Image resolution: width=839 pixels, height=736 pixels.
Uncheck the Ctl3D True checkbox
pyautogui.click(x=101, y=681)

###

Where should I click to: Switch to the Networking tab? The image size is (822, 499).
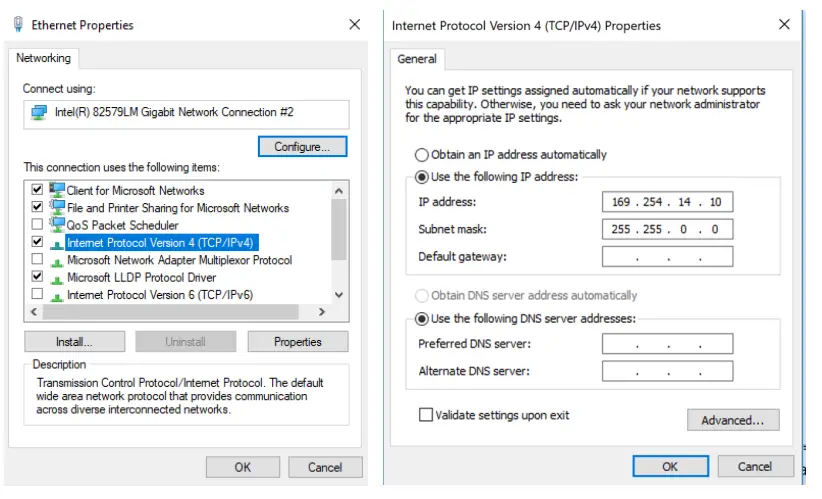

###

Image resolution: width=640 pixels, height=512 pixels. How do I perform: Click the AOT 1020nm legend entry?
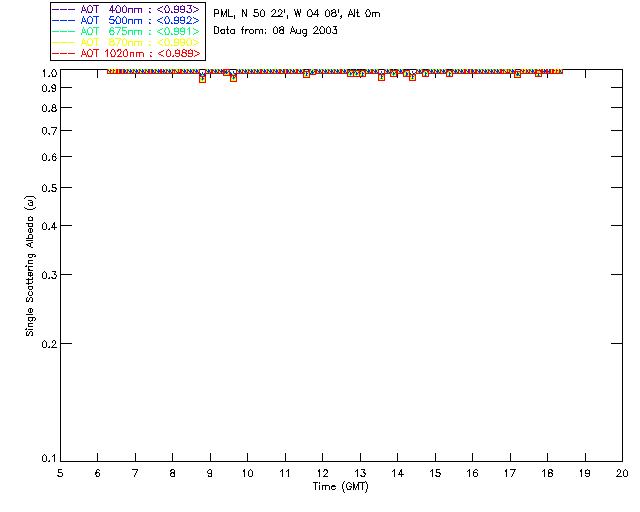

###

[WHAT THIS TASK INVOLVES]:
Return all lines of the material that have "resolution" in them.

[SOLVED PROBLEM]:
Image resolution: width=839 pixels, height=736 pixels.
Image resolution: width=640 pixels, height=512 pixels. How do I perform: Click the AOT 1020nm legend entry?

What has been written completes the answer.